The 150 Year Anniversary of the End of the Edo Period
One enjoyable aspect of living in Japan is enjoying the country’s long history. Perhaps this comes from me being from San Diego, one of the youngest cities in the U.S. In San Diego, pretty much the oldest thing around is the 130-year-old Hotel Del Coronado, but I really enjoy being in a country where I can explore temples that are five times the age of my country. You don’t even need to go to Kyoto to see cool old stuff. Just last weekend I climbed a mountain to find a cool old stone Buddha.
I happened to see that today — May 3rd — exactly marks the 150 year anniversary of the end of the Edo Period (March 24, 1603-May 3, 1868), when the 15th Tokugawa Shogun surrendered rule of the country in favor of an ostensibly modern government centered around the Japanese Emperor, who had long been a powerless figurehead. This was the Meiji Restoration, an amazing period of history because Japan basically went from a backward feudal country to a modern country in a couple of decades.

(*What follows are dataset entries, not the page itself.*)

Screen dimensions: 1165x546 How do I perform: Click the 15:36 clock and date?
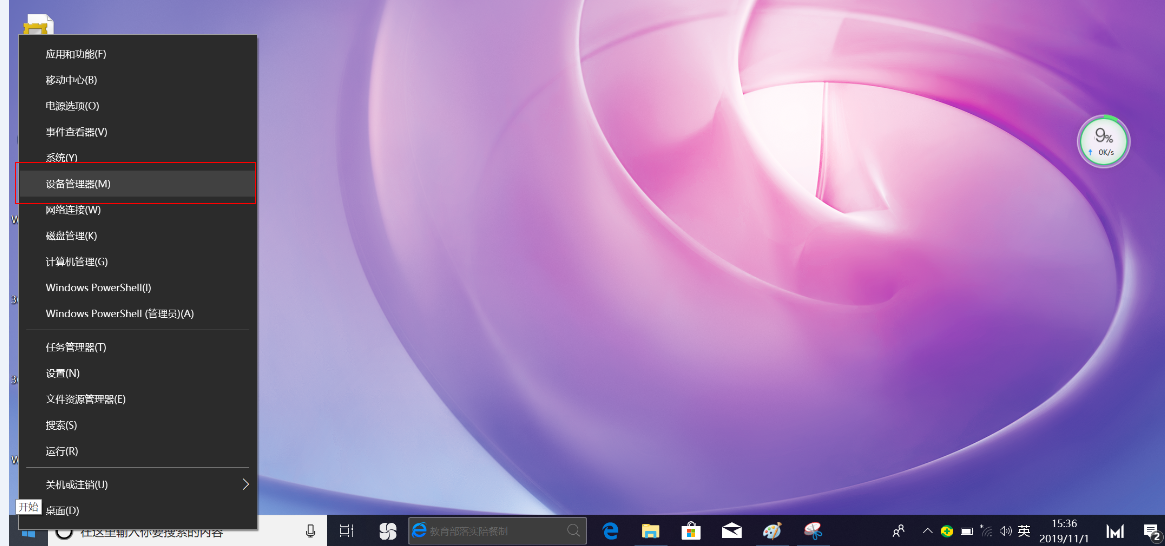pyautogui.click(x=1065, y=531)
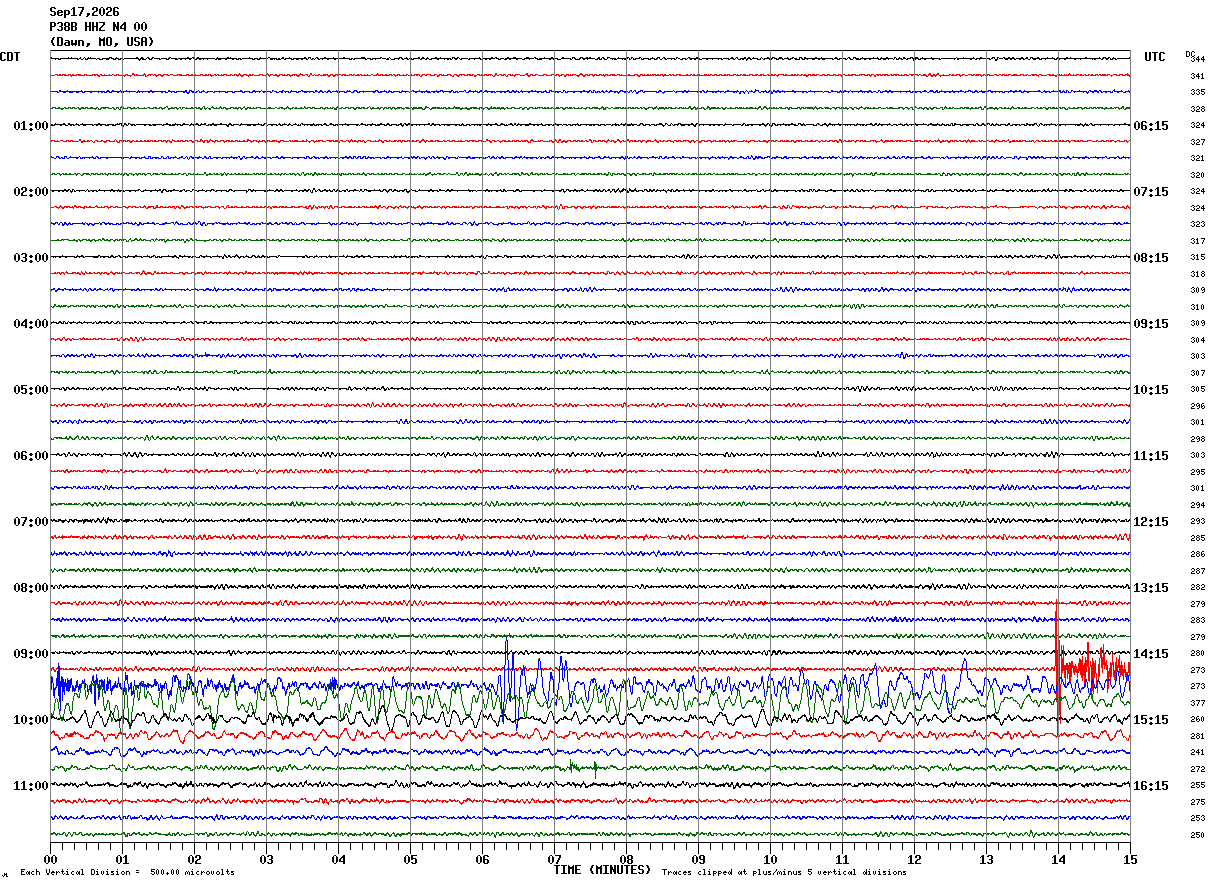Select the large red seismic spike

[x=1057, y=660]
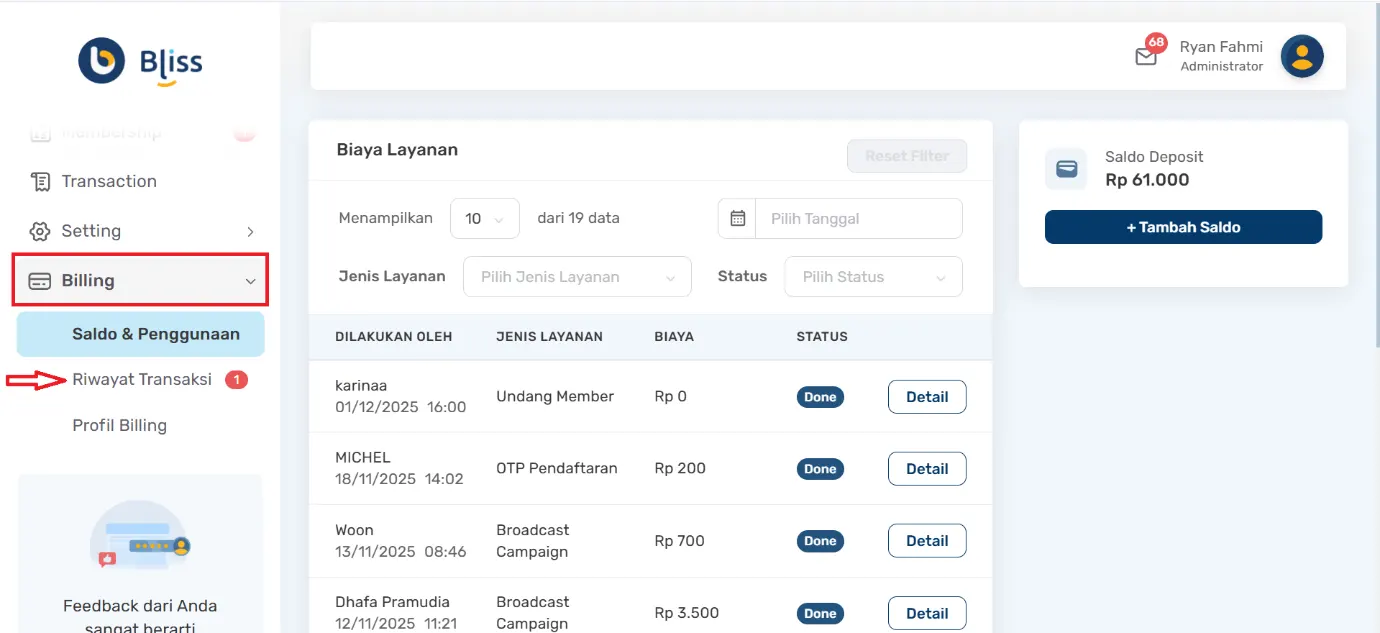This screenshot has height=633, width=1380.
Task: Click the Bliss logo
Action: click(139, 60)
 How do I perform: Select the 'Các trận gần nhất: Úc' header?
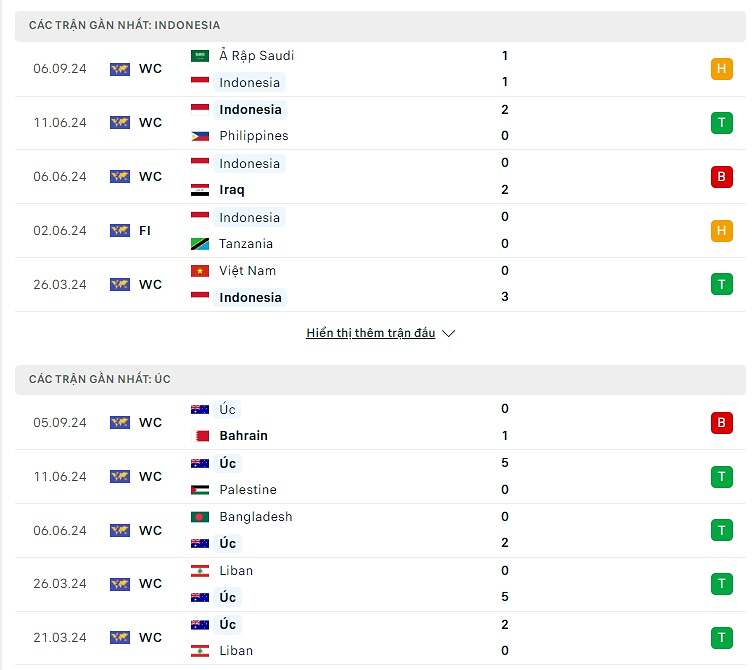tap(380, 379)
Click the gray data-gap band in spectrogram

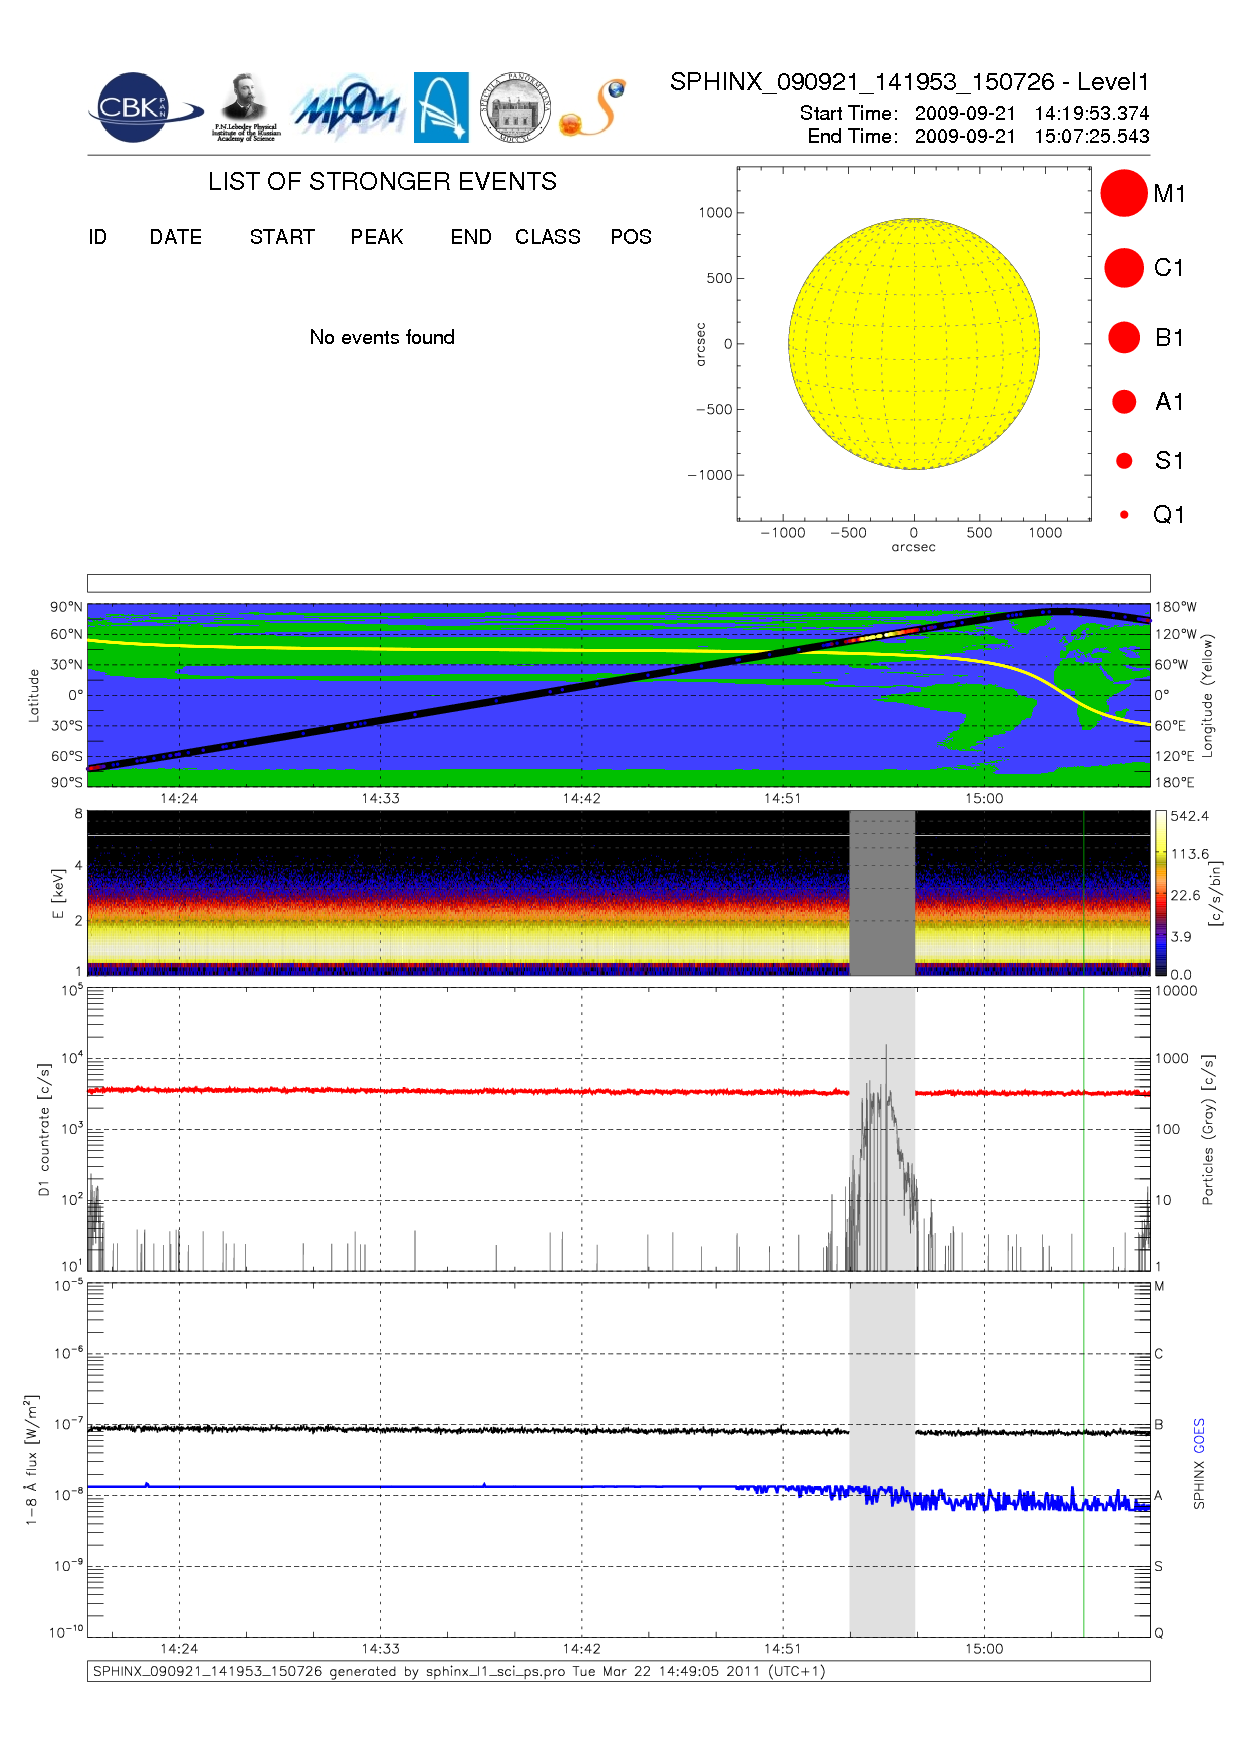coord(881,893)
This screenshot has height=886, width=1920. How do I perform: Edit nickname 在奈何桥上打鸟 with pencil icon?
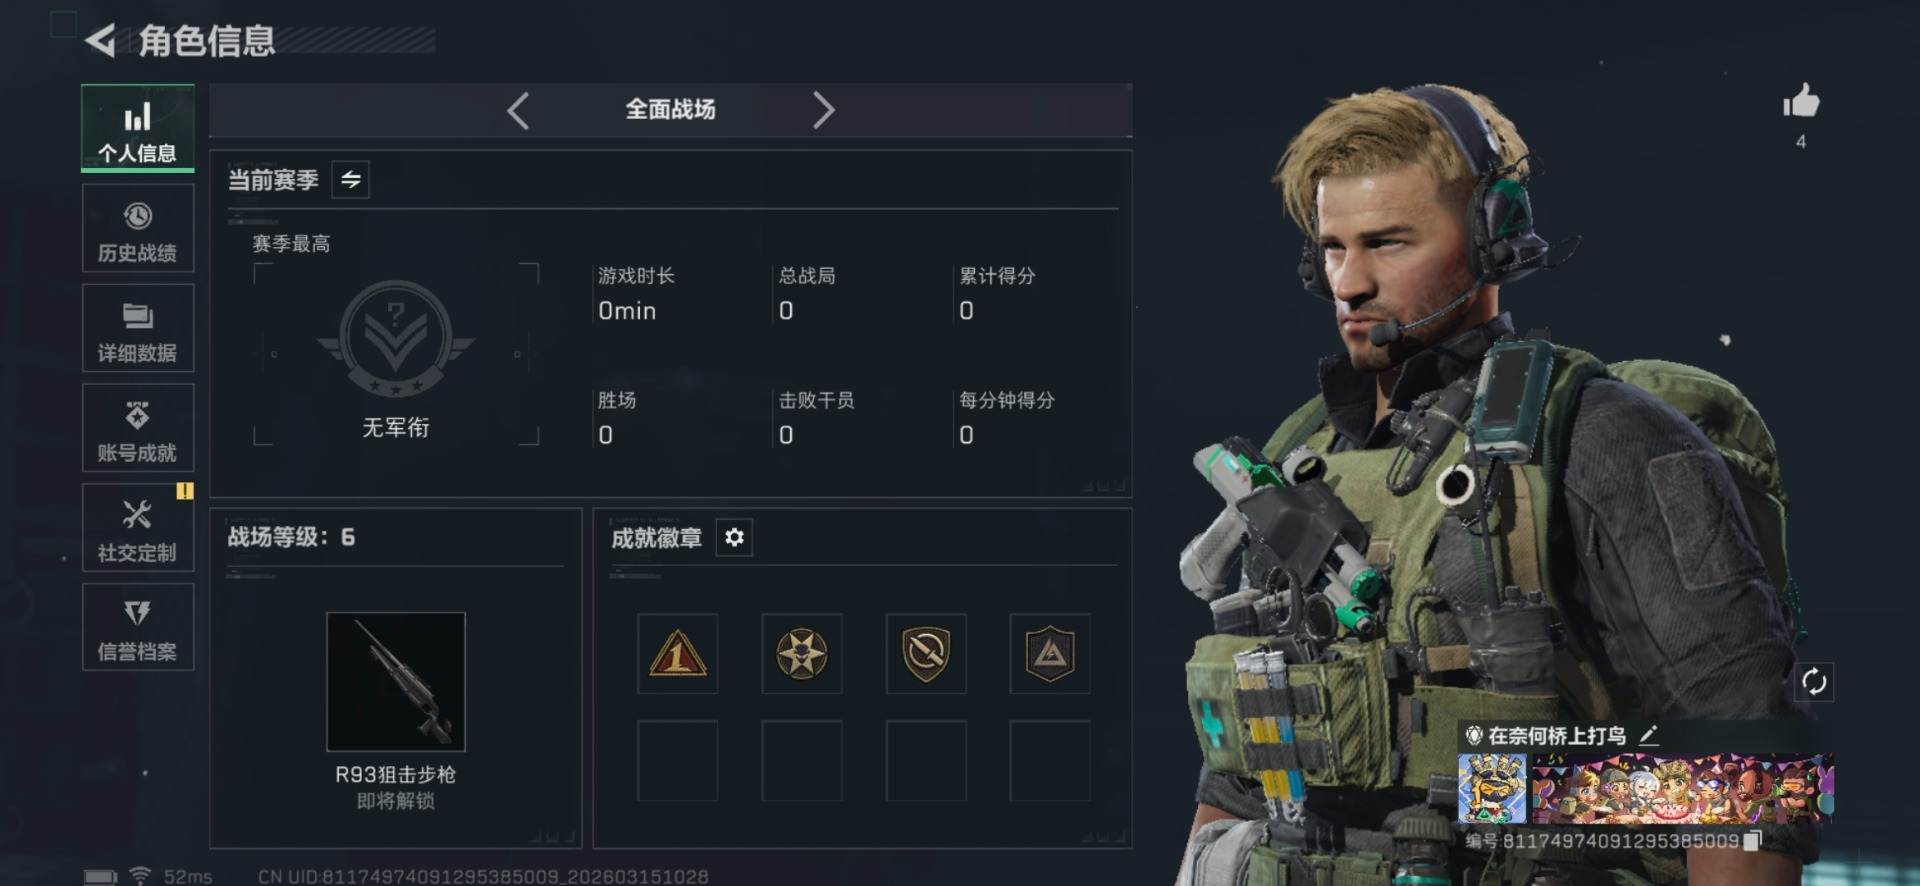click(1649, 736)
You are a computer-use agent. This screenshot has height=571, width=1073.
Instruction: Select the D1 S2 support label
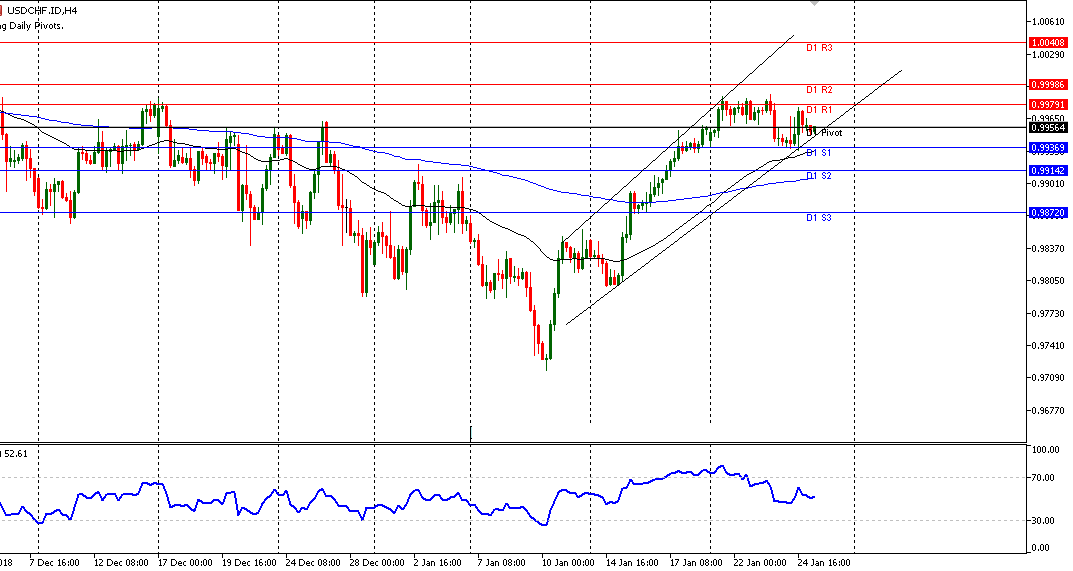click(820, 176)

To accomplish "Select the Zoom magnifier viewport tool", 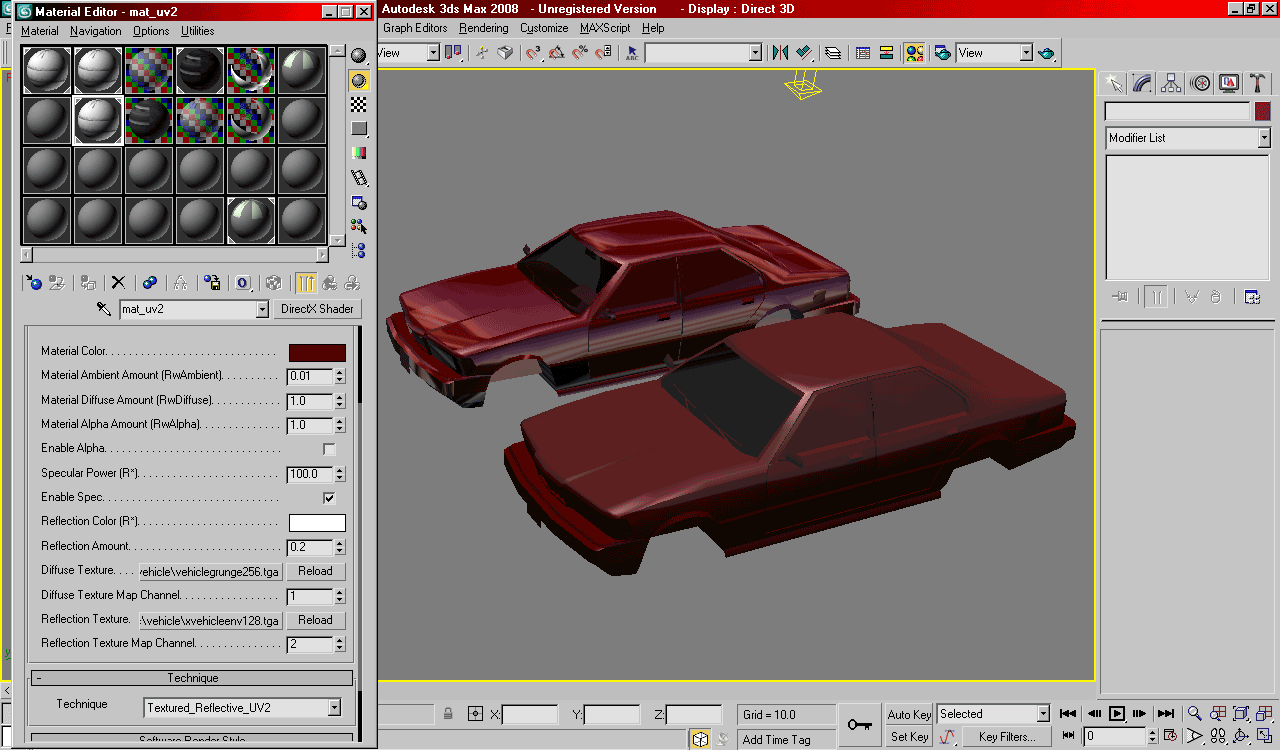I will point(1194,714).
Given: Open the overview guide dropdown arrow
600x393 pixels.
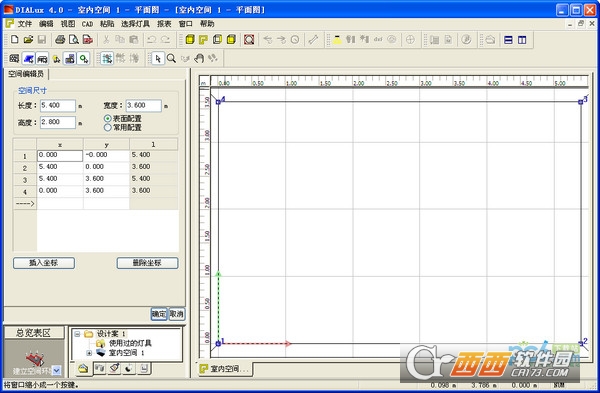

I know Japan’s long history can be confusing when you’re not familiar with it. I thought I’d do a short post giving an overview of the various historical eras.
Jomon Period (14,000-300 BC). Japan was occupied from 14,000 years ago by people who left behind clay pots with unique jomon markings on them, which is where the Jomon period gets its name. By chance, the oldest known human habitation in Japan is a place called Iwajuku, which is located about 20 km from J-List.
Yayoi Period (300 BC-300 AD). The first beginnings of culture in Japan as rice cultivation is begun.
Kofun Period (300-538). The “mound building era” when 161,000 burial mounds were constructed throughout the country, as culture and political power grew. There are several burial mounds located around J-List. Since no one is allowed to build on them, it’s common to establish parks around them, so children can play and slide down 2000-year-old tombs, which I did with my kids many times.
Asuka-Nara-Heian Periods (538-1185). Japan begins to truly take the shape we identify today, building a great capital in Nara and later in Kyoto, and concentrating on poetry, literature, and art. The Tale of Genji, Japan’s first “harem anime” about a handsome son of the Emperor who has many loves, is published around 1021. A great war between the Minamoto and the Taira clans is fought from 1180-1185. The red-and-white Japanese flag actually refers to this conflict, based on the standards of these two families.
Kamakura and Azuchi–Momoyama Periods (1185-1333). The warriors who fought in the previous war realized they held the actual political power, and the Kamakura bakufu (military government) was formed. Many schools of Buddhism that are active today have their roots in this era. Japan also had to organize itself against Mongol invaders from the Korean peninsula.
Muromachi Period (1336-1573). A period of ongoing struggles between different would-be rulers of Japan, which is known as the Sengoku Jidai or “Age of Warring States.” The first foreigners (the Portuguese) show up, bringing Christianity and guns.
Azuchi–Momoyama Period (1573-1603). Oda Nobunaga, the first of Japan’s three “great unifiers” accumulates enough power that he becomes the de facto shogun (absolute military ruler) of Japan. Nobunaga was a great lover of unique things from foreign lands, and one of his samurai retainers was an African named Yasuke who was brought to Japan with Jesuits. Nobunaga was betrayed by an underling and died by seppuku in Honnō-ji, in Kyoto in an event that’s as famous to Japanese as the Alamo is to Americans. Nobunaga’s general (and the second unifier), Hideyoshi, avenges his lord then becomes the de facto shogun himself, which is interesting because he started out as a peasant. He dies, and the third unifier, Tokugawa Ieyasu, defeats the other clans to finally become Shogun.
Edo Period (1603-1868). The longest and most peaceful era in Japanese history, as the Tokugawa clan remade the country into a new feudal entity, with every local lord dependant on the shogun for his land holdings. Many limitations are put on society in general, organizing everyone into four classes: warriors, farmers, artisans, and merchants, in that order. The country was closed off from the outside, and only the Dutch were allowed to trade in Japanese ports. Virtually everything that’s famous about Japan’s culture, from ninjas to kabuki to geisha, developed in the cultural soup that was the Edo Period.
Meiji Period (1868-1912). The Edo Period came to an end when the United States forced Japan to start trading. The strong Satsuma and Choshu domains hated foreigners and supported “restoring” the Meiji Emperor to power so they could keep foreign influence out. The minute they succeeded, they realized they needed foreign technology, and started rapidly modernizing, importing technology from the West at a breakneck pace.
I hope you’ve enjoyed this short overview of Japanese history. I hope you can visit Japan and experience some of the country for yourself!